As a gastroenterologist, Peter Krims, MD, cares for patients whose symptoms and complaints vary widely. At Middlesex Endoscopy & Gastroenterology in Acton, he performs procedures, including colonoscopies, upper endoscopies and ERCPs, and evaluates patients, some of whom restrict their diets in an effort to gain a sense of control. He is optimistic that the current wave of research on the colon’s microbiological flora will uncover new approaches to treating a range of diseases.
What led you to specialize in gastroenterology?

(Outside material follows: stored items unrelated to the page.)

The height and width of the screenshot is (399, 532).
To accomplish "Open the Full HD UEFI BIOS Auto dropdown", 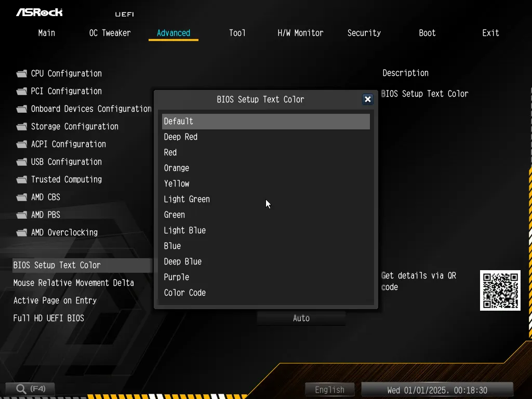I will tap(301, 318).
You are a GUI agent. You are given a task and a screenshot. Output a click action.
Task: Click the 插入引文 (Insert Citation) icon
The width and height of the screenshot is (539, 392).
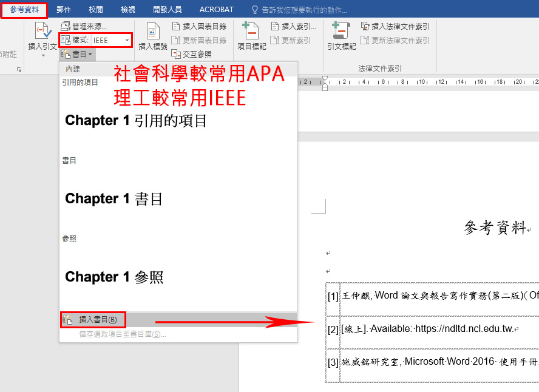coord(43,32)

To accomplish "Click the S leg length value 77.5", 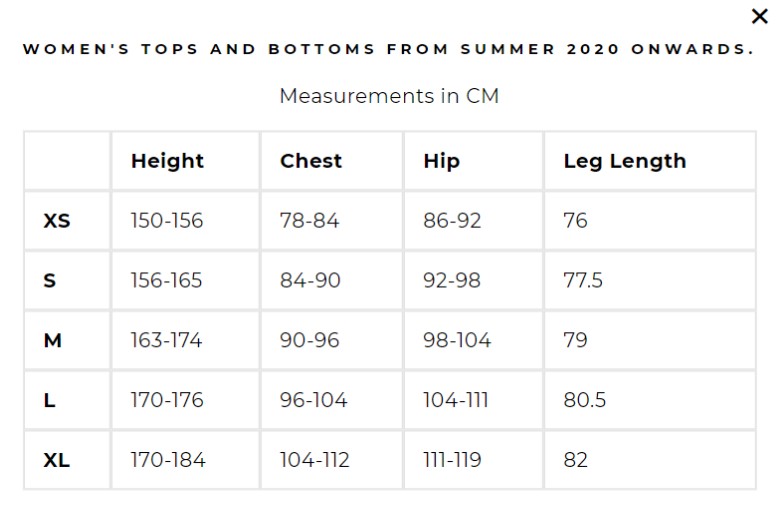I will click(x=583, y=281).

I was attracted to the detective work. It’s an intellectual challenge to hear a patient’s story and try to put the pieces together, because the same disease can sound totally different in another person. This is due to one’s cultural background, personal background, biases, fears and how the illness presents itself. When I was a resident, endoscopes were coming into use. It was a way to look inside, gain information and fix things less invasively. It seemed like the field was expanding. Today we have breath testing and capsule endoscopy.
Has the capsule endoscope had an impact?
It hasn’t played the role we thought it would, mainly because we want to be able to perform a biopsy when necessary. There’s a capsule for the colon that is about to be approved, so that means colonoscopies might be performed less invasively. But patients will still need the colon preparation and, if a polyp is found, they will need to come back for a colonoscopy, with prep, to have it removed. The colon prep is the Achilles heel; patients tend to say “I want one and done.” They don’t want to come back for a second prep. The important thing is that people have a colonoscopy. The test has contributed to a reduction in colon cancer in terms of incidence and mortality, but there are still a lot of people who will not come in for a colonoscopy.
What do you observe in patients today?
We are seeing more cases of Barrett’s esophagus, which is due to the epidemic of obesity. We see a lot of irritable bowel syndrome, some pancreatitis and hepatitis C. Of course, anyone with hepatitis C should come in for treatment and get cured. Fatty liver is becoming increasingly common, but the challenge is that these patients are often morbidly obese and have diabetes. With their high blood cholesterol and high blood sugar, their main problem tends to be heart disease, not their liver. They are more likely to die of a heart attack. However, there is a subset of patients who will develop liver disease. We need to do a better job in identifying them.
Do you have to counsel patients on what they are eating?
Yes — or not eating. I’m struck by how many people follow highly restrictive diets without any objective evidence that it is helping them. In some cases, they are making themselves unhealthy. We know that a balanced diet including all food groups is best. However, many people struggle with symptoms and use their diet to feel more in control — of their own lives and perhaps the craziness in the world. For example, I spend time with patients who are worried about being sensitive to gluten, but they haven’t had a colonoscopy. They are worrying about things that don’t matter. I also see people who cause GI problems by living on fast food and drinking too much alcohol.
Where is the field headed?
There is tremendous interest in the microbiological flora of the colon. The diversity of bacteria in the colon is huge, and they play a role in a number of diseases. We know there are many commensal organisms in there that are required for health and may be related to a range of conditions, including obesity. We’re just scratching the surface in terms of our understanding. We need more data.